Andrés García Cerdán.

“Durante unos años fui niño parabólico. Miraba la luz y pensaba en eso de la luz. Si cerraba los ojos, yo seguía viendo algo”. Escapar a la ceguera de nuestro tiempo, a la falsaria actualidad. Sintonizar la señal. Escuchar lo que el arte y la naturaleza tengan que decirnos. Eso es algo de lo que propone Niño parabólico (Periférica, 2025), la segunda incursión en la ficción de Constantino Molina (Pozo Lorente, Albacete, 1985). Como él mismo explica, “solo hay poesía o ficción”. Tras El canto de la perdiz roja en interior, este Niño parabólico insiste en la infancia como origen de todo y en recuperar una antigua conexión con el mundo. La superficie parabólica de las antenas es metáfora de la escritura, capaz de transmutar la chatarra en contemplación y verdad, las “babas del Ritz y la mierda de murciélago” en belleza.

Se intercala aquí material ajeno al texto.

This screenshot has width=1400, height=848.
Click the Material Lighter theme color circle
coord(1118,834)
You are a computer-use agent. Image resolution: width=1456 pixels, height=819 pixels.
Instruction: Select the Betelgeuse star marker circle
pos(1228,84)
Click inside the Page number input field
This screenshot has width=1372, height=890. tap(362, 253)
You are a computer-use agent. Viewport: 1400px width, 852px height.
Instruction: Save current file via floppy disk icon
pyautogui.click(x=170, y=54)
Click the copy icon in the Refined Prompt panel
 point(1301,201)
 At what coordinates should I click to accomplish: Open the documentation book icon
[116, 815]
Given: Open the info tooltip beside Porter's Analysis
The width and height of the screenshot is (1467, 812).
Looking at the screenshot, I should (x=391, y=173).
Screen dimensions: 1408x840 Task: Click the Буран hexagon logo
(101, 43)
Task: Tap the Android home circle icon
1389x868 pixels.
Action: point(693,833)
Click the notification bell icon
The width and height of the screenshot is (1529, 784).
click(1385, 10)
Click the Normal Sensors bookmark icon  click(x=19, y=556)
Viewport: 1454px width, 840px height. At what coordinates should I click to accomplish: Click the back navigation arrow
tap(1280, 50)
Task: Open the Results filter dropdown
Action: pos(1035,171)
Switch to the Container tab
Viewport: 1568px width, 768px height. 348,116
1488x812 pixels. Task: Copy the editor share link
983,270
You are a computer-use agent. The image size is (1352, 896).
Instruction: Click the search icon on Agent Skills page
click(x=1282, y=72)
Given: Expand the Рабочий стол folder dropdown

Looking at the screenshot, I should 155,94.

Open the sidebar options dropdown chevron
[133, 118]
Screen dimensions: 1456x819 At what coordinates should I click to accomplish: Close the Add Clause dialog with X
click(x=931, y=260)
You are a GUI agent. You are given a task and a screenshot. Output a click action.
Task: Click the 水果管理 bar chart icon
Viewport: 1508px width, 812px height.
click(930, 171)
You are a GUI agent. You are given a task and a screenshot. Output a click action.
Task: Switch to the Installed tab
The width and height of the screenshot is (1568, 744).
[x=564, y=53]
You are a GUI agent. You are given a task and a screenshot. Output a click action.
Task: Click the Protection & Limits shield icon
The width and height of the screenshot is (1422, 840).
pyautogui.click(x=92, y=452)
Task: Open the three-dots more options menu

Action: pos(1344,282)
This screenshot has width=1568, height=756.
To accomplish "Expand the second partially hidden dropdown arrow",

Con una prosa que tiende al poema y al pensamiento, desde un nuevo franciscanismo, Molina levanta su poliédrica oración y su canto de amor por Madrid, por Argüelles, por la golondrina que “venía a hablar conmigo”, por la miga de pan, por Rothko, por un tomate y una cabra escaneados en 3D. Algo sagrado hay en lo más superficial de nuestros trabajos y nuestros días. Algo sagrado, en nosotros.

¿Autoficción, diario, ensayo? «Novela de pensamiento», dicen autor y editora. Es decir, mirada. Porque escribir es mirar. Sobre la mínima trama narrativa, como un flanêur de lo interior, junto a unos pocos compañeros de viaje (la noruega Vilde, el viejo loco de Casa Gala, Montaigne, Aleixandre, la infanta Margarita o Juan de Yepes), el autor nos lleva hacia la vida: “El que escribe no debe hablar de su vida, sino de la vida”. Con un pie en el asfalto crudo y otro en los bosques de las afueras, Molina nos hace mirar el atardecer en el Parque del Oeste y, hacia atrás, la ciudad del caos, el amor y el ruido. El edificio de la calle Pintor Rosales, 82 es la proa de un barco inmenso. “Asomarse a esta cornisa de Madrid es asomarse a la metáfora de la media vida”. Y nos explica que “Madrid es una multiplicación” o que la gente llega (y ha llegado) para buscarse en sus barrios, en sus infinitas mudanzas, y para vivir no un tiempo lineal, que no existe, sino esos otros tiempos privados, no cuantificables, circulares.

El mundo al que dan forma y valor estas páginas es un mundo espiritual. Molina lamenta que “los asuntos del alma han quedado dentro de la literatura relegados al paroxismo cursi de la autoayuda”. En consecuencia, apuesta por lo que nos construye por dentro: el lenguaje, la sensibilidad, el arte. «Existes porque te miran desde el cuadro», dice. Al fin, escribir no es llenar páginas, antes bien transmutar rimbaudianamente un trozo de madera en un violín. Cada palabra es un gesto que nos conecta a la gran conciencia. Somos “un yo sumergido en un todo concreto y colectivo” que tiende a la superficie.

Tras las anécdotas de esta autobiografía que, como todas las autobiografías, es ficción, se esconde una verdad. A una conversación privada y a la alegría de descubrirlo todo por vez primera se entrega este personaje, que tanto se parece al autor y que tan distinto a él es. Armado con un sismógrafo, nos invita a sentir la vibración, el secreto de las cosas. Y las sensualidades inefables del brandy.

El bollo “metafísico” de Pandorino será la magdalena proustiana de esta novela, que admite ser leída a la manera de un sainete cuántico, la crónica de un alma, un diario irreverente y enamorado. Como en el mejor Umbral, como en Paul Morand, como en Kate Zambreno, por señalar ejemplos muy dispares, nos mantiene en el asombro con un humor que vuela entre el cinismo, la nostalgia y la celebración. Su discurso es afilado, ácido, elegante, reflexivo, todo a la vez. De alguna forma nos salva de la novela de entretenimiento, de la novela producto comercial. Escribir es “pararse a coger aire cada dos o tres minutos y pensar si lo dicho hasta entonces estaba bien dicho”. E insiste: “Tiene que haber silencio entre las páginas también. Me callo ya”.